#### DATA IN THIS EXERCISE ####

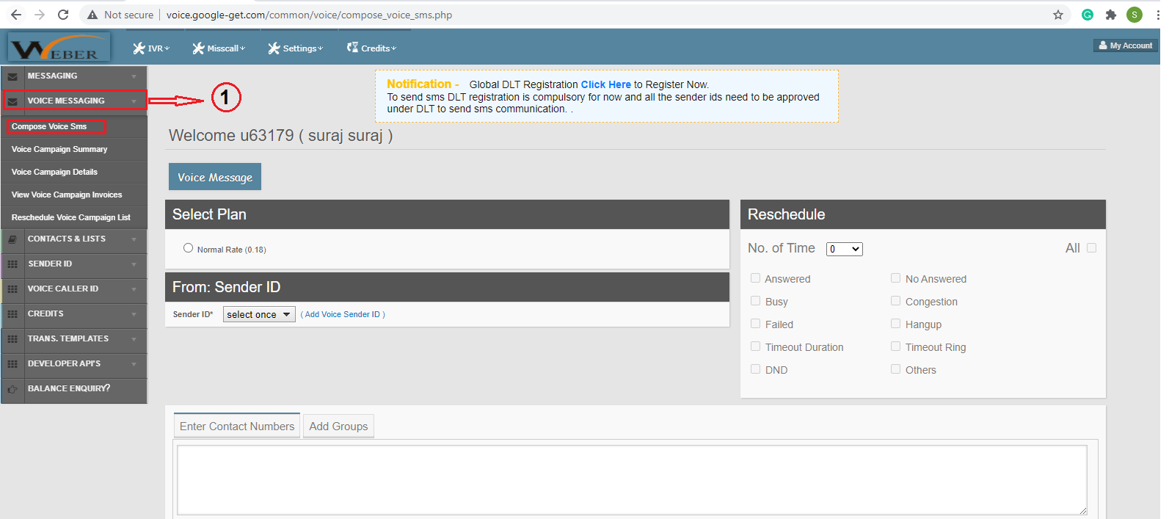Reload the page using browser refresh icon
The height and width of the screenshot is (519, 1169).
63,15
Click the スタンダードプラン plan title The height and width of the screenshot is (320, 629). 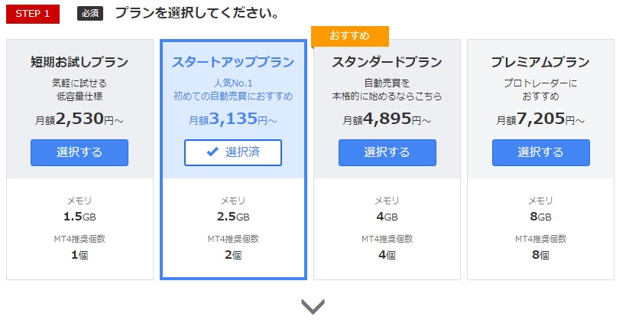(x=387, y=62)
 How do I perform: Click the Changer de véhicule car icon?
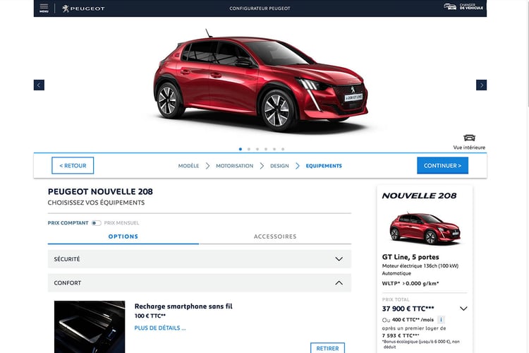pyautogui.click(x=450, y=6)
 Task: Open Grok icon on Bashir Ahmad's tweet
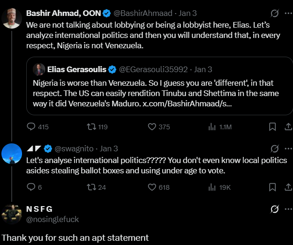(x=275, y=13)
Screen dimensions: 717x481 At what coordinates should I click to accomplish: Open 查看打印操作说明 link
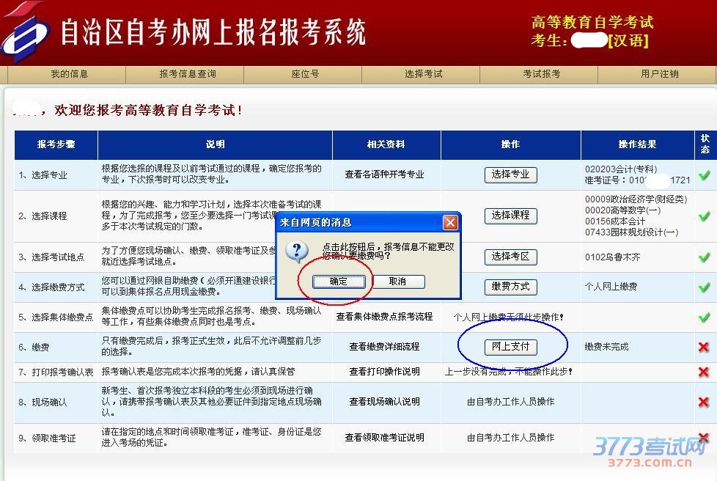tap(384, 372)
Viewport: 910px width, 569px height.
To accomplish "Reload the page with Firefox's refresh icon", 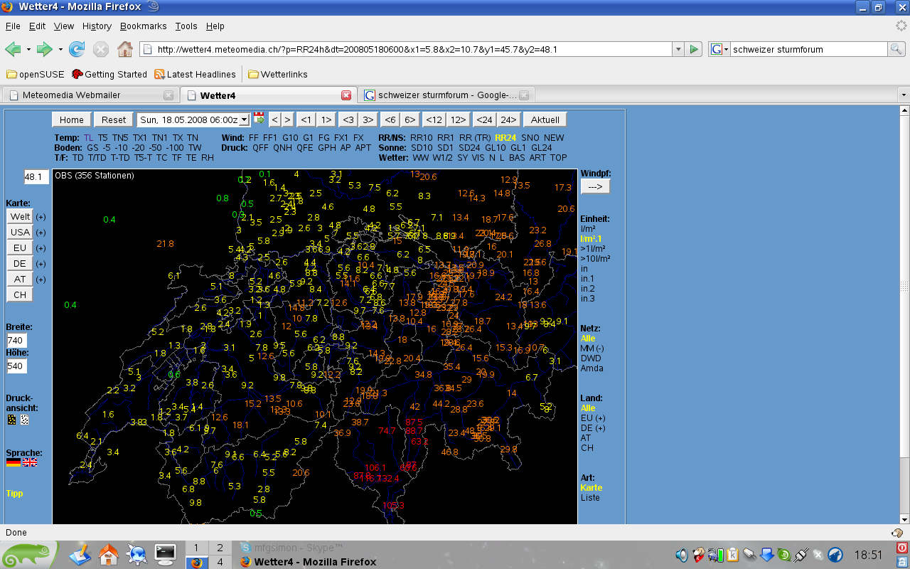I will [77, 49].
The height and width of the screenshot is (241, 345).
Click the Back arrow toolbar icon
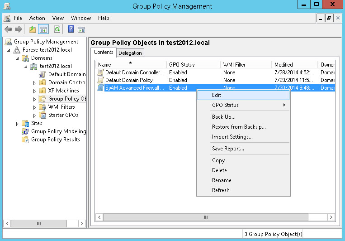coord(8,29)
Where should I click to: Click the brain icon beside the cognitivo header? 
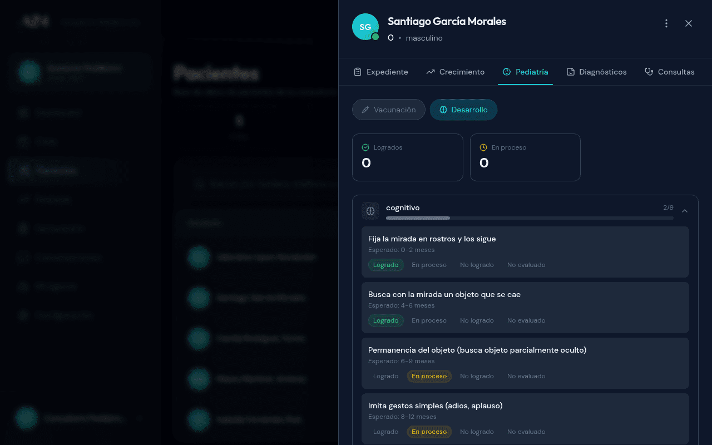pyautogui.click(x=370, y=211)
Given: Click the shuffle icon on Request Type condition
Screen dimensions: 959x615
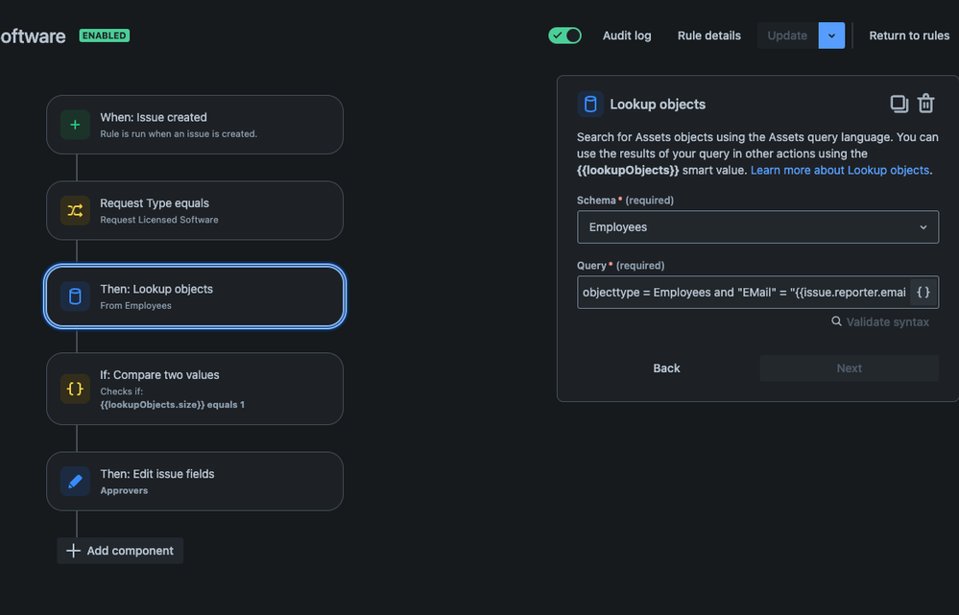Looking at the screenshot, I should (75, 211).
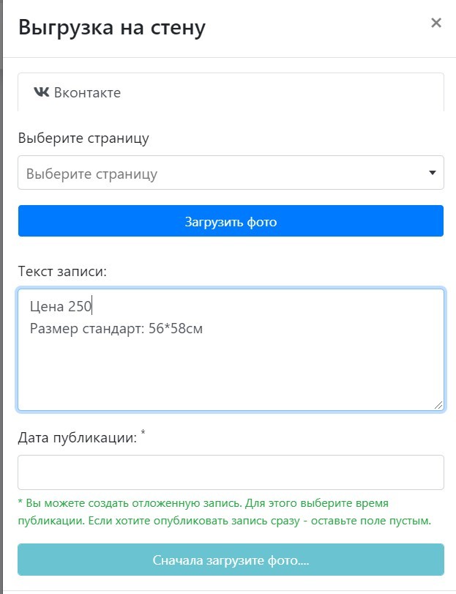Click the Сначала загрузите фото button
The image size is (456, 594).
pyautogui.click(x=231, y=561)
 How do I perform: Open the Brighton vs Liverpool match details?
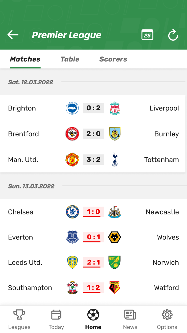coord(94,108)
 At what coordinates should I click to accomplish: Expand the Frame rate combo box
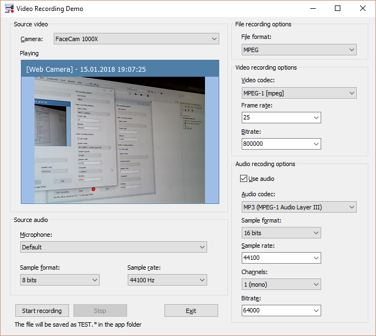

####

For this exercise, repeat word for word only the lines from the one containing "How do I perform: Open" through the end of the data, including both. Pictures do not go in the copy.

EXERCISE RESULT:
 How do I perform: Open the Brighton vs Liverpool match details?
coord(94,108)
 At what coordinates should I click to accomplish: Expand the Frame rate combo box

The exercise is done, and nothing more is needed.